LOS ANGELES — Ampaire officials report the electric aviation company has “accomplished the longest flight to date for any commercially relevant aircraft employing electric propulsion, in this case a hybrid-electric propulsion system.”
Ampaire’s Electric EEL, a six-seat Cessna 337 twin-engine modified with an electric motor in the nose and traditional combustion engine in the rear, took off from Camarillo Airport (KCMA) just north of Los Angeles at 12:20 p.m. on October 12. Test pilot Justin Gillen and Flight Test Engineer Russell Newman flew up California’s Central Valley at 8,500 feet, landing at Hayward Executive Airport (KHWD) at 2:52 p.m. Straight line distance was 292 statute miles, and the route as flown was 341 statute miles, according to company officials.
Speed during the cruise portion of the 2 hour, 32-minute flight averaged around 135 mph.
“The mission was a quite normal cross-country flight that we could imagine electrified aircraft making every day just a few years from now,” Gillen said.
This flight took place after four weeks of flight testing in the Camarillo area for the second Electric EEL test aircraft, which first flew on Sept. 10, 2020. The aircraft flew over 30 hours during 23 flights in 28 days, with 100% dispatch reliability, according to company officials.
“Our success in taking this aircraft in a short period from the test environment to the normal, everyday operating environment is a testament to our development and test organization, and to the systems maturity we have achieved with our second aircraft,” said Ampaire General Manager Doug Shane. “The ability to put innovative electric technologies into the air rapidly in order to assess and refine them is central to Ampaire’s strategy to introduce low-emissions aircraft for regional airlines and charter operators within just a few years.”
The EEL flown to Hayward is dubbed the Hawai’i Bird, as it will take part later this year in a series of demonstration flights with Hawai’i-based Mokulele Airlines on its short-haul routes.
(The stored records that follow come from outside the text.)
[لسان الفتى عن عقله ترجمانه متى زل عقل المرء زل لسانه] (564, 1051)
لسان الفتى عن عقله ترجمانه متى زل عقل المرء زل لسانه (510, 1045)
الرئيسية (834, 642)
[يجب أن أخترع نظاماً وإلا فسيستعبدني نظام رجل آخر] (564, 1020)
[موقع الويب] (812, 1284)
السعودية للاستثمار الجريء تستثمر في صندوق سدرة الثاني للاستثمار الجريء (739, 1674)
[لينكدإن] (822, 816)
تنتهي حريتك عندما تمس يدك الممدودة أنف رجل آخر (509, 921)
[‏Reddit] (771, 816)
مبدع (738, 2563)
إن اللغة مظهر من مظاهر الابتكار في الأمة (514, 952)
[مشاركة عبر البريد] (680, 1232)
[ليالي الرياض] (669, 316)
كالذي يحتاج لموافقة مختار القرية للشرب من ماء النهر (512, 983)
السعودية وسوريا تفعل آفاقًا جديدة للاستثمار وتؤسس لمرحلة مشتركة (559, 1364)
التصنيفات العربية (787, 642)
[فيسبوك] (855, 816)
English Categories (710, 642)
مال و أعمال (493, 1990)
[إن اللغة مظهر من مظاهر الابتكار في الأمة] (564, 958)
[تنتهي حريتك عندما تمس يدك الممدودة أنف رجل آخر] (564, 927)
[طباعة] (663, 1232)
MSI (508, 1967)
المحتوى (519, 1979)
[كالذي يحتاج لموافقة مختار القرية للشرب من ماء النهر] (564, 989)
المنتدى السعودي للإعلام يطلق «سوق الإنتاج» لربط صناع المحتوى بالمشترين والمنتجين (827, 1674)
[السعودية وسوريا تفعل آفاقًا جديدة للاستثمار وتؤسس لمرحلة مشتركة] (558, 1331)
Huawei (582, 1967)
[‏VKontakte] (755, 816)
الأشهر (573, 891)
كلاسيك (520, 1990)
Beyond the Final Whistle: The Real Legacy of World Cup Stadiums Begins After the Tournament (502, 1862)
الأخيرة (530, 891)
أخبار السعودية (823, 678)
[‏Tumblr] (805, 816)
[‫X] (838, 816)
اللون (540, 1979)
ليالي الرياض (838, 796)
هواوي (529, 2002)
The flight trials will help define the infrastructure required for the adoption of electric aviation by airlines and airports, Ampaire officials noted.
These flight demonstrations also will mark the first time an electrically-powered aircraft has flown under an FAA “Market Survey” experimental aircraft certificate in order to gain real-world flight experience, officials add.
In Hayward, the aircraft will be partially disassembled for shipment to Hawai’i. The Hawai’i flight trials are funded in part by Elemental Excelerator, a global climate-tech accelerator based in Honolulu.
The Electric EEL can generate fuel and emissions savings up to 50% on shorter regional routes where the aircraft’s electrical propulsion unit can be run at high power settings, and generate savings of about 30% on longer regional routes, such as the Camarillo to Hayward flight, officials reported.
“The Electric EEL is our first step in pioneering new electric aircraft designs,” said Ampaire CEO Noertker. “Our next step will likely be a 19-seat hybrid electric retrofit program that will lower emissions and operating costs, benefiting regional carriers, their passengers, and their communities.”
Ampaire, with funding from NASA and others, is in the midst of design studies for such an aircraft based on the de Havilland Twin Otter. Ampaire has named the hybrid-electric 19-seater aircraft the Eco Otter SX.